**TASKS TO CARRY OUT**
1 > Return the part of the physician assistant passage between "The physician assistant" and "on the battlefield.", inclusive.
2 > Answer these questions from the passage on physician assistants.
(a) In which war does the physician assistant degree have its origins?
(b) In what year did the PA course start?
(c) Roughly what percentage of a licensed doctor does the passage say a PA is?

**GIVEN PASSAGE**
== Segment start ==

The physician assistant degree has its origins in World War II. When the war was on, doctors were in short supply and a fast-track training program was created to “make” more doctors who could help out on the battlefield.

The PA course, which started in 1970, is based on this fast-track program, but has evolved since then. Though we do not have a war on our hands these days, the American population is rising and more people are aging by the day. There is a shortage of doctors and therefore, the wise men up there foresaw the situation many decades ago and created the PA profession. You can say that a PA is roughly about 70% of a licensed doctor.

All PAs are required to free up physician time so that the physician can look after more patients, and focus on “bigger” healthcare issues, leaving the routine tasks to his PA. Today, every doctor-PA is an effective team that delivers efficient medical and surgical treatment and brings an ailing community back on its feet.

== Segment end ==

**ENTRIES SUPPLIED**
== Segment start ==

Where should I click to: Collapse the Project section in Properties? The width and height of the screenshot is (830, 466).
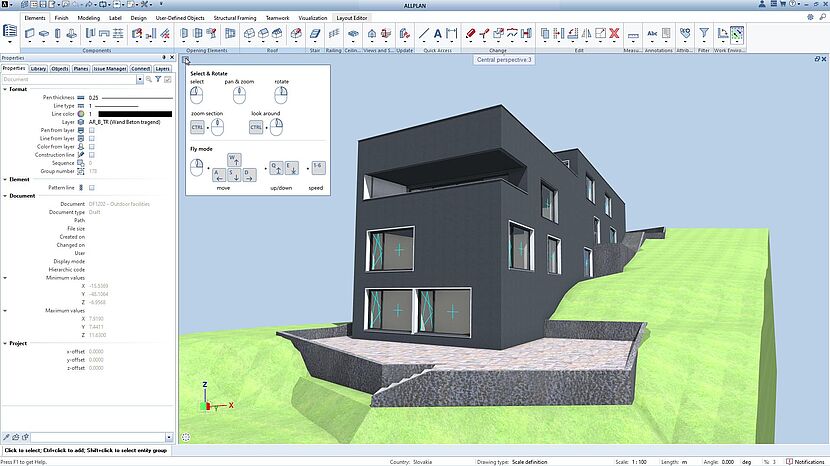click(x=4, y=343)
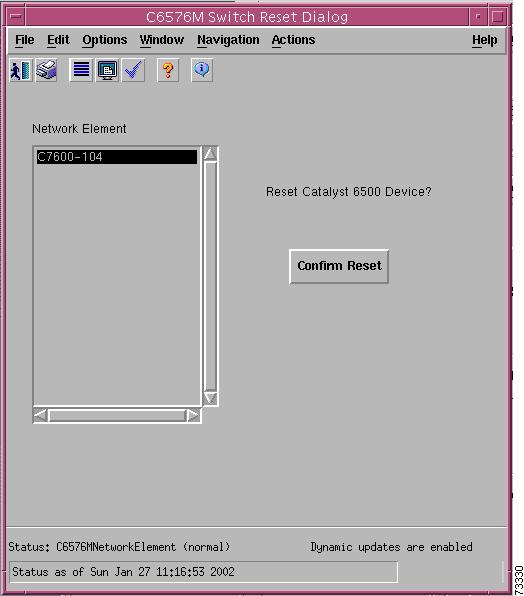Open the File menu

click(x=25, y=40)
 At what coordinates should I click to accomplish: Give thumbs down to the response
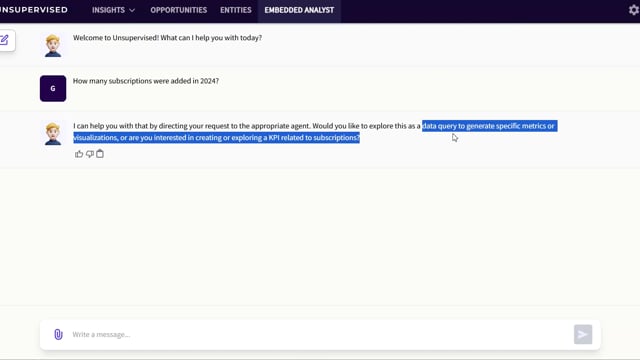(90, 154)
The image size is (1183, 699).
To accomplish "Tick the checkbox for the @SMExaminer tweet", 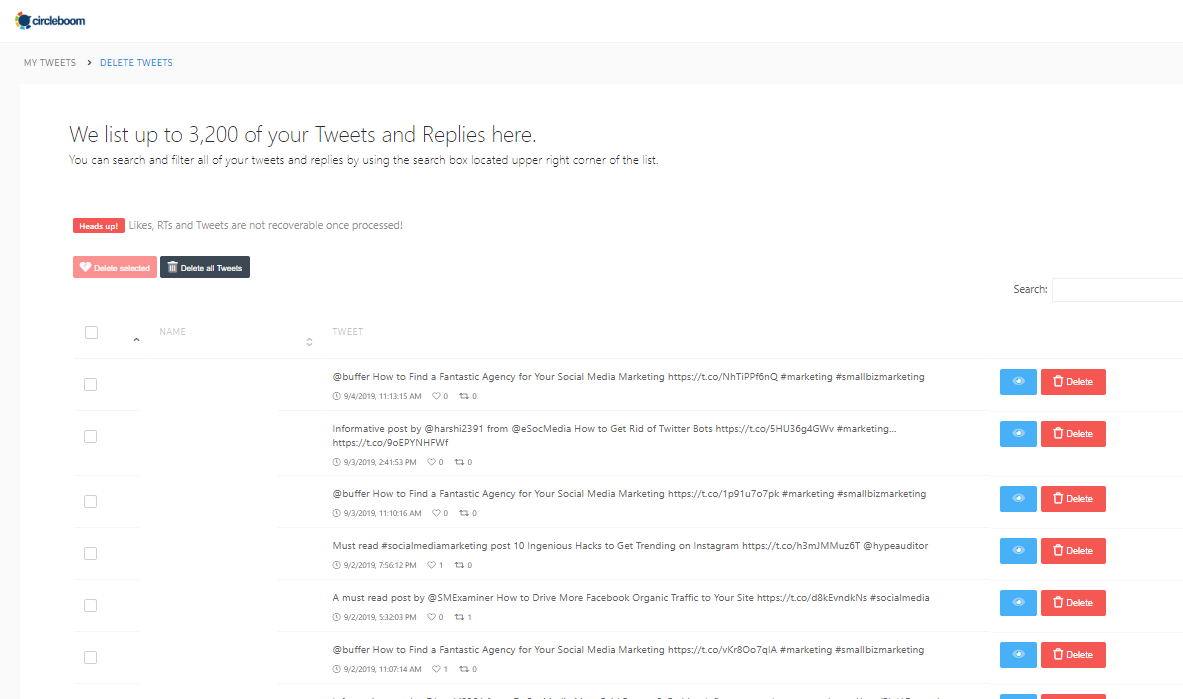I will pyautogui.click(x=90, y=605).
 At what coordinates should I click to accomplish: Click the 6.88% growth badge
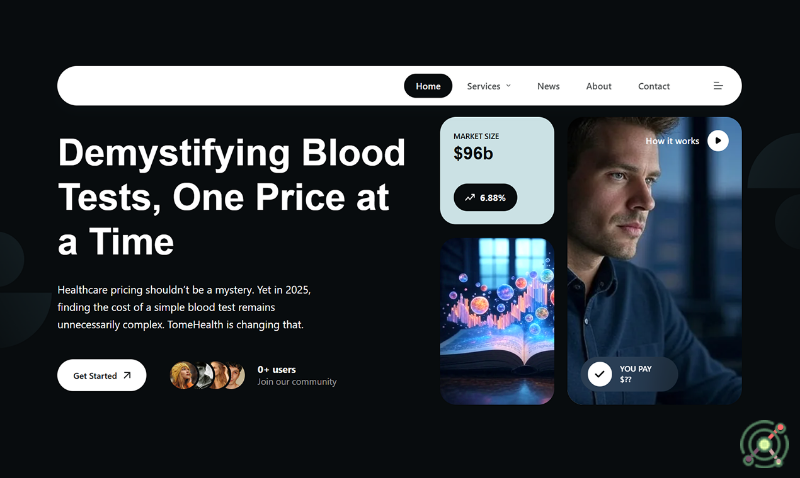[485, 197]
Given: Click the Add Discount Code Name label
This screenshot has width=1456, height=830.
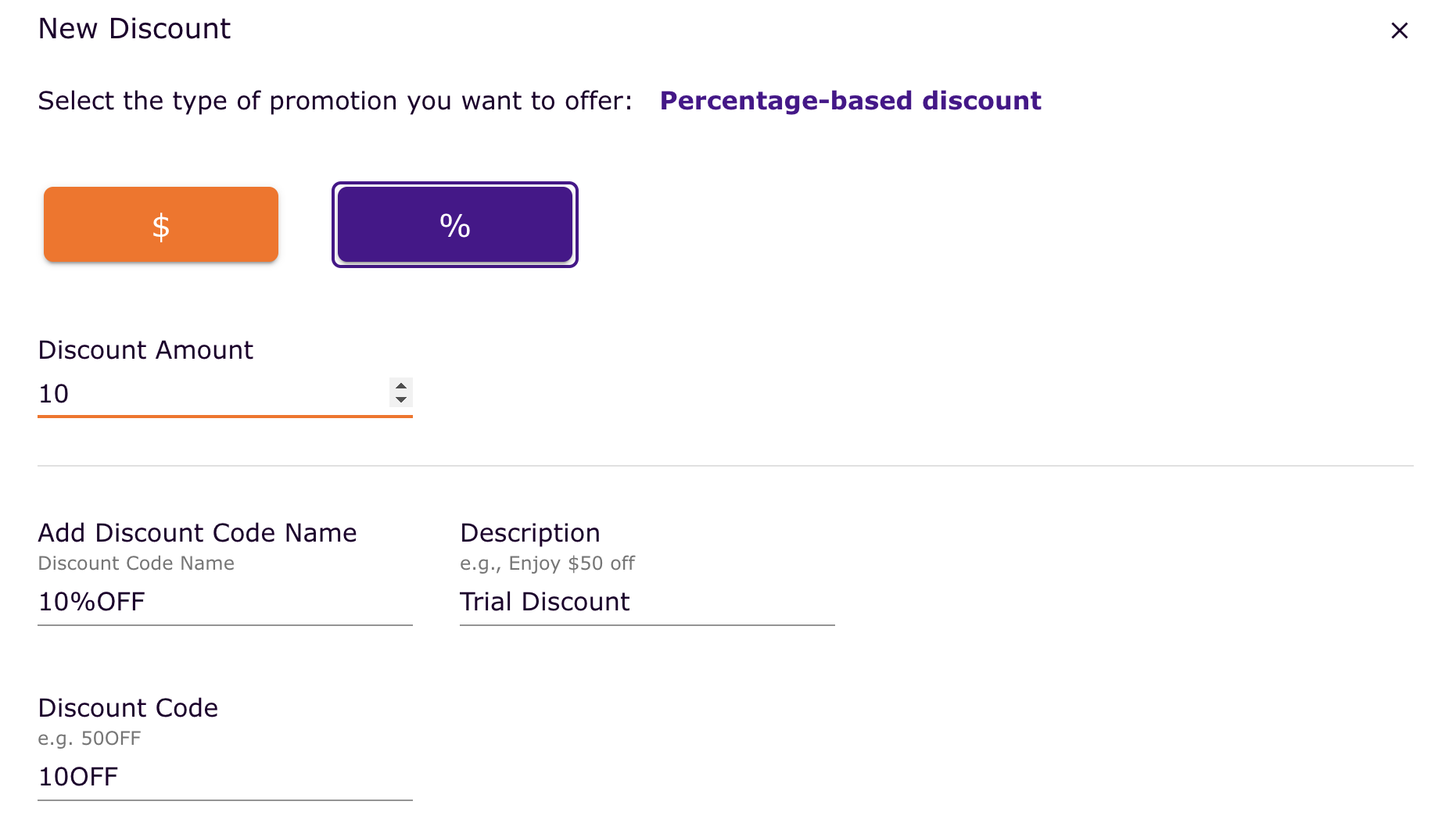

== Segment end ==
== Segment start ==

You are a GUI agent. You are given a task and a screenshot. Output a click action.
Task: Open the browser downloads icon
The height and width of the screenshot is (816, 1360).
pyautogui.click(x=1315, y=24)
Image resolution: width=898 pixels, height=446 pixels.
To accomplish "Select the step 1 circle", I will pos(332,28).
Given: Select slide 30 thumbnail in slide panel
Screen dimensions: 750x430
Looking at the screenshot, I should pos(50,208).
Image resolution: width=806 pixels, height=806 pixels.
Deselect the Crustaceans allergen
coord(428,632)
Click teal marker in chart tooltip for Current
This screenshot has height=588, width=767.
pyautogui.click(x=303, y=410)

== Segment end ==

**ANSWERS FOR THE EXERCISE**
1 >
The physician assistant degree has its origins in World War II. When the war was on, doctors were in short supply and a fast-track training program was created to “make” more doctors who could help out on the battlefield.

2 >
(a) World War II
(b) 1970
(c) About 70%